It hasn’t been a fun week, and I’ve been kind of tired, but through it all, I’ve been writing as much as possible, every chance I get.
Yesterday I got a rejection from an agency I queried 6 months ago. I’d debated querying them again, just because I wasn’t entirely sure they’d gotten the query in the first place. Apparently they did, and they didn’t like it. Wonderful.
A few other things stepped on my toes, but I was determined not to drink to numb myself against what bothered me. Even yesterday, after the rejection came in, my first thought was a vodka and lemonade, but I decided not to. Instead I was determined to focus on keeping the story moving.
This morning I had another Deus Ex iPod experience again, starting with Elvis Costello’s “Every Day I Write the Book”, and a couple of Van Halen songs that kept my spirits up on the way to work. Every chance I got, I kept at it, until I made some changes that will probably cut 30 pages from the 70 I have now, but I think the story’s getting stronger. A few times, I’ve hit on points where I sat back and thought, “Hey, that means something.”
It occurred to me tonight, between working in the garden, helping Alex in the bath (he’s a little upset that we’ve limited his Mr. Softee visits, but I don’t have $14 a week to spend on ice cream), and making dinner, that it’s the writing that saved me. I haven’t had a drink besides straight lemonade since last week. I didn’t even meet John at Steppy’s on Friday night, because I’d rather write than drink. When I drink, my Muse relaxes too and conks out cold, and I don’t write another word. Lately, though, I’ll tolerate everything else if it means I can keep writing. If nothing else comes of it, at least I know that writing has saved my liver.

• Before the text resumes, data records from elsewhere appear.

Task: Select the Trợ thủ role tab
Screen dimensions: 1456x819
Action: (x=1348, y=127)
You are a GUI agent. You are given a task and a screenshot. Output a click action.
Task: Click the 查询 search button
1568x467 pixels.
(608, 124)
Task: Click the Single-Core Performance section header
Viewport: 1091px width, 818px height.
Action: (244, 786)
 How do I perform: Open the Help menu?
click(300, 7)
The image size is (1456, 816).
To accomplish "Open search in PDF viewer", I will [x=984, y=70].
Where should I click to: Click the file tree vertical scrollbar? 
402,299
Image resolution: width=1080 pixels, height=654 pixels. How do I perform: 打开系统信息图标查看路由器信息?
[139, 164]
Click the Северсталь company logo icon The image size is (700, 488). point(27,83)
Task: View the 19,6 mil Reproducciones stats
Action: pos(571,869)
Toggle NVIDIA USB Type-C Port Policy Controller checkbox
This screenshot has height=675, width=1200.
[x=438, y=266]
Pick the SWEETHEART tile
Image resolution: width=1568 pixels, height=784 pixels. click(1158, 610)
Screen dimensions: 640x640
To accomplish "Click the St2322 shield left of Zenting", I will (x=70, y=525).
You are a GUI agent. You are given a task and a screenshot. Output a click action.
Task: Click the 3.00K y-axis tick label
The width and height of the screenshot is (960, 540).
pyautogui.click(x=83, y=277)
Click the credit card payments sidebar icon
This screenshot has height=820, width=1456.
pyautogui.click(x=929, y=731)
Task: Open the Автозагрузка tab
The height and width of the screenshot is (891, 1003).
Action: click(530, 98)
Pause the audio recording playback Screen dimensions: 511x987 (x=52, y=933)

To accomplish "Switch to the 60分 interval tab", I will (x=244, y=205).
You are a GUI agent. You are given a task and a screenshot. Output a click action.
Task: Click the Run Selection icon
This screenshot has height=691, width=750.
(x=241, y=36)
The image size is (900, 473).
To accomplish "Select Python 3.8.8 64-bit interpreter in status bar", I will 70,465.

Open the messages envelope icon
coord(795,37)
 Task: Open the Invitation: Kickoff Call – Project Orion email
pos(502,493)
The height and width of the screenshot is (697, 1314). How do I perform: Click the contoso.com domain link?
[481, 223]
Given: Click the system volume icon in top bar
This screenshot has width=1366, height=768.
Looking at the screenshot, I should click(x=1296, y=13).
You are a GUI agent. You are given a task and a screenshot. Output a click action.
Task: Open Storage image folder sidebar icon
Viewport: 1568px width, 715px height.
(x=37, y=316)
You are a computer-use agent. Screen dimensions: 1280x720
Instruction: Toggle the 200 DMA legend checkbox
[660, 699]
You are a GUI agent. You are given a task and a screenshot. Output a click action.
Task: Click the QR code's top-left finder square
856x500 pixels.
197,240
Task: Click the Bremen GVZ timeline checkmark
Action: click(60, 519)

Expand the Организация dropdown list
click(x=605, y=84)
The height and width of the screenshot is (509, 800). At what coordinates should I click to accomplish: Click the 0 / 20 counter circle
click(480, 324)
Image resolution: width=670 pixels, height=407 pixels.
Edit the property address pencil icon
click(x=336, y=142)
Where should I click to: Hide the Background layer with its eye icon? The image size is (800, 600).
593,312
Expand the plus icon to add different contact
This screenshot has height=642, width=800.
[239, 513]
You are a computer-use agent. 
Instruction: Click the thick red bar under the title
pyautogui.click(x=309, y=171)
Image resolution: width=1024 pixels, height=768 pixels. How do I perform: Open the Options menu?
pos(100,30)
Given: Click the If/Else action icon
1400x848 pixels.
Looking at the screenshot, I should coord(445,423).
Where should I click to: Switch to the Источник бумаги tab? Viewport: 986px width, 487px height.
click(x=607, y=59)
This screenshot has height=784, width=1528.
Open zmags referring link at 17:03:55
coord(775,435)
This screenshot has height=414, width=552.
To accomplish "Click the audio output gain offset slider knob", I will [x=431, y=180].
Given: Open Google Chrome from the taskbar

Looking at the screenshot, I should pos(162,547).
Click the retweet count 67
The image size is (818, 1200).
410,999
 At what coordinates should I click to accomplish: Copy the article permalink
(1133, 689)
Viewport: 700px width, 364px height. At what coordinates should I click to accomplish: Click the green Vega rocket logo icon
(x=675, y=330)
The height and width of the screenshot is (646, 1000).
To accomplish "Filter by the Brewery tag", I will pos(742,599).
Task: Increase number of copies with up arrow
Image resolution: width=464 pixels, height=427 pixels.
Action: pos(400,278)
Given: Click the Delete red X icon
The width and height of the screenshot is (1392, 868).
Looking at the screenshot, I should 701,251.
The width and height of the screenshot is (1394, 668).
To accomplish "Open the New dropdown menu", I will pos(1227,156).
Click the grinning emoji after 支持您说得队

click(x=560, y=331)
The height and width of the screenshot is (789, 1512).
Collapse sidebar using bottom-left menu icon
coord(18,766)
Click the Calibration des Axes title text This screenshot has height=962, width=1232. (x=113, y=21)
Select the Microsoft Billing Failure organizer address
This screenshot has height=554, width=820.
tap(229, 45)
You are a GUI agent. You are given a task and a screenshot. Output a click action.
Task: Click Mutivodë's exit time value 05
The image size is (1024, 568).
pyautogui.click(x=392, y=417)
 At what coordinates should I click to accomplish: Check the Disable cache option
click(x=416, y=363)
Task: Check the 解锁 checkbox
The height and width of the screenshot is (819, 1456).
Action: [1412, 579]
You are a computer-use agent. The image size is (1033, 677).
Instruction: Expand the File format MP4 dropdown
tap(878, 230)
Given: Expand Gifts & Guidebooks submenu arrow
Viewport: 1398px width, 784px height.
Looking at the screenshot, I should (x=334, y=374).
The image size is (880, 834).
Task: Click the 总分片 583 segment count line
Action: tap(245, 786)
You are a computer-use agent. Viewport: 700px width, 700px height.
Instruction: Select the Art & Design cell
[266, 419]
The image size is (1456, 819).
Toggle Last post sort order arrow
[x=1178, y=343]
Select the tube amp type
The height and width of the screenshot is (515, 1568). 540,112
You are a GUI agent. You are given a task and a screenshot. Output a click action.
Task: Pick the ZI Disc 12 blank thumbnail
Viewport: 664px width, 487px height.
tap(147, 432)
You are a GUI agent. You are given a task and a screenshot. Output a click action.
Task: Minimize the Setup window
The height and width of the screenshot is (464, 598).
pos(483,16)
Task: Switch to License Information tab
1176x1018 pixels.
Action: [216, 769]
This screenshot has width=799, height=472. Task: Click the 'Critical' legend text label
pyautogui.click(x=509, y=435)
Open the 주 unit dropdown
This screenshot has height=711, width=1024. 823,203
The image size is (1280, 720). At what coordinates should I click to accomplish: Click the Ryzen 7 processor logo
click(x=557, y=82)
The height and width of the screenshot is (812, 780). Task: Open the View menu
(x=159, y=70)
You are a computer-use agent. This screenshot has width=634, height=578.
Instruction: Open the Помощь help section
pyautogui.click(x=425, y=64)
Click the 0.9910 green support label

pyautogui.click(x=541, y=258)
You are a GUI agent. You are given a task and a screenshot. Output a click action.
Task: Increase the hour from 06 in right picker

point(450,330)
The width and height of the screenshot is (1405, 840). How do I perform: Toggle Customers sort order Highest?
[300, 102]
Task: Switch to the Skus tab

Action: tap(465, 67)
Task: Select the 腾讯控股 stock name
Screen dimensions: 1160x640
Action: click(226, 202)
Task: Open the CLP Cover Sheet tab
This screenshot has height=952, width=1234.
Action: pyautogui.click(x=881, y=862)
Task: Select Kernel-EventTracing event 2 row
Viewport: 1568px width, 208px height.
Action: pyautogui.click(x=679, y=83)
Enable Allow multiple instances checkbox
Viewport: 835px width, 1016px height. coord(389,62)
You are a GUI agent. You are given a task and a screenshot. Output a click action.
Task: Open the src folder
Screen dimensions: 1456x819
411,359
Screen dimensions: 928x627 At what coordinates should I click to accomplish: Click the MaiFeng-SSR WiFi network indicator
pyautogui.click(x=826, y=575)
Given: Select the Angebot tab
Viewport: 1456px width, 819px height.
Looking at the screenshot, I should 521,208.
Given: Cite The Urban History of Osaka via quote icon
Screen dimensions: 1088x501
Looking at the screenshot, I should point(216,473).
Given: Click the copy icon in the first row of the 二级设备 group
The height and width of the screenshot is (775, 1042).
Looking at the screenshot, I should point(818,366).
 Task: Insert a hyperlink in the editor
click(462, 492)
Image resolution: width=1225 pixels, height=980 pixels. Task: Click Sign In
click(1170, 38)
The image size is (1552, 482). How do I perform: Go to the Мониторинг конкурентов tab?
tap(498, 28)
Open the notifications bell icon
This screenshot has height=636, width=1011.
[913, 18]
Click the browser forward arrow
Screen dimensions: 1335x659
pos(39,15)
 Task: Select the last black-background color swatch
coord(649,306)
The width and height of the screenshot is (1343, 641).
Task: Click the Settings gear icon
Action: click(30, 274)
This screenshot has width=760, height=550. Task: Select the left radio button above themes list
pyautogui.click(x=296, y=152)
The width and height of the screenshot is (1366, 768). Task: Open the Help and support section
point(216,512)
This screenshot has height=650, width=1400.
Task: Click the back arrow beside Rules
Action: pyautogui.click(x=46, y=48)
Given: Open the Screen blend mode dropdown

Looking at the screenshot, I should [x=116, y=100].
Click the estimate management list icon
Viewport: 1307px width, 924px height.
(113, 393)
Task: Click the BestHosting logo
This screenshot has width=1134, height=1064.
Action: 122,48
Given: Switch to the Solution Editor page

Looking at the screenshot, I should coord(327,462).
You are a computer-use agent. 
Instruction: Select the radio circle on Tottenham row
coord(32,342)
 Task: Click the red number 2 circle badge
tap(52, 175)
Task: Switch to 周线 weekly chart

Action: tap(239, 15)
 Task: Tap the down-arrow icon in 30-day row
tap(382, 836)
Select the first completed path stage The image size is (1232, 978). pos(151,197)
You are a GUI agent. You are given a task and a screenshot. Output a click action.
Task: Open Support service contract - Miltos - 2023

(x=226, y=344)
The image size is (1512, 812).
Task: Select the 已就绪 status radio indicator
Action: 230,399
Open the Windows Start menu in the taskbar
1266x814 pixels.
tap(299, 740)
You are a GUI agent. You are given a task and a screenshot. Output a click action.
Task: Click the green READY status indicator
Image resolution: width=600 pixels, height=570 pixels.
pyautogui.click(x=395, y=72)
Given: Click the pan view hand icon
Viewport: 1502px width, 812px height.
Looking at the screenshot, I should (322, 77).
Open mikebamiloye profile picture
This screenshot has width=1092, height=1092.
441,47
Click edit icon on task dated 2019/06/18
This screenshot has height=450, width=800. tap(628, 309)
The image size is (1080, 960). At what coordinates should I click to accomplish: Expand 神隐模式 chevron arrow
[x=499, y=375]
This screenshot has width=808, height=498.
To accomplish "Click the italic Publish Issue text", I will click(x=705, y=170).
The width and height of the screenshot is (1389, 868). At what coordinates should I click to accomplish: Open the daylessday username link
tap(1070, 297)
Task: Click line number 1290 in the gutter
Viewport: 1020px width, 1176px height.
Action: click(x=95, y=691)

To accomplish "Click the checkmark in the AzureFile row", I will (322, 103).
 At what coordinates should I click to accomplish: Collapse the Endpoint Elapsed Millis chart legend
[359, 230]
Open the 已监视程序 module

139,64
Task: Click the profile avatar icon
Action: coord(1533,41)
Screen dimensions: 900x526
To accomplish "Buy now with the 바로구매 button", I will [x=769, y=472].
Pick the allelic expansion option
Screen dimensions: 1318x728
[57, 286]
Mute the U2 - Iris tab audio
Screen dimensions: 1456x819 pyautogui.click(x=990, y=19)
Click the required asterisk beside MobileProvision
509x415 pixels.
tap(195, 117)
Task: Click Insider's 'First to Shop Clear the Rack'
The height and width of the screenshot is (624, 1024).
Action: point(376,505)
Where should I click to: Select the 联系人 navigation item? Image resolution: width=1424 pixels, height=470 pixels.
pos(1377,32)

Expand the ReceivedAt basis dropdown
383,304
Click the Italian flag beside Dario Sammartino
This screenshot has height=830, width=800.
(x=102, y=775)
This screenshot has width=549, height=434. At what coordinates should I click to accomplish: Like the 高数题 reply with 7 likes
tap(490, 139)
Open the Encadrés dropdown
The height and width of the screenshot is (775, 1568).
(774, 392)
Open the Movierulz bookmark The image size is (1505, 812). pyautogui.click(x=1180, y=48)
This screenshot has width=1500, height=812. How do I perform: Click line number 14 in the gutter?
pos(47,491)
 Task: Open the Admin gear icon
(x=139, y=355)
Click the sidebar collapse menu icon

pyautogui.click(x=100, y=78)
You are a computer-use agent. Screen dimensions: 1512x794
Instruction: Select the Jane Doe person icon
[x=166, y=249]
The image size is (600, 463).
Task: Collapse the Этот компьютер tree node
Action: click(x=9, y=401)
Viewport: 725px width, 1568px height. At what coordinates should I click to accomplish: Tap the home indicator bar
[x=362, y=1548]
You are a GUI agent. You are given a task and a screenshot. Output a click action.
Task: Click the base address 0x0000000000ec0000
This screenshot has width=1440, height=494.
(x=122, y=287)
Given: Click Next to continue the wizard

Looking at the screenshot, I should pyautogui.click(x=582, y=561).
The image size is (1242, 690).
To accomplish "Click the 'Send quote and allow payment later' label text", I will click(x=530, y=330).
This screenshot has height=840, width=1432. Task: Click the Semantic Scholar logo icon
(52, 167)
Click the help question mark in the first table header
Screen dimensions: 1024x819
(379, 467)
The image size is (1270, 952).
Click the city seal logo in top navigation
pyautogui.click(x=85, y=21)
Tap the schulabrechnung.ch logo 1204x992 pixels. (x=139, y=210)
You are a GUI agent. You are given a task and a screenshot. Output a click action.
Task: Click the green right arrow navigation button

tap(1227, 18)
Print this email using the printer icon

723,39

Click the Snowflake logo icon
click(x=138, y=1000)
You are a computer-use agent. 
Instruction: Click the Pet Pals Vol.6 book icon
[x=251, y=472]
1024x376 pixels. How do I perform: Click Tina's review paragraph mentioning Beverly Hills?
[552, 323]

Something else I noticed, too. Even when I’m in the worst mood, it’s still all good. We saw “Star Trek” on Saturday, and after we came home, I went on IMDB to find out who played which characters. Randy Pausch played a character on the USS Kelvin, early in the movie. If I’d known he was there, I would’ve looked for him. I still think The Last Lecture was absolutely fantastic–clear an hour and 15 minutes in your schedule, sit down and watch it–and ironically enough, John just got a copy of it from Readers Digest’s book collection (along with a Nicholas Sparks book, which I won’t be reading because I’m SO not a fan). I’d love to have John–and pretty much everyone I know–read “The Last Lecture” because it puts life in such a totally clear perspective.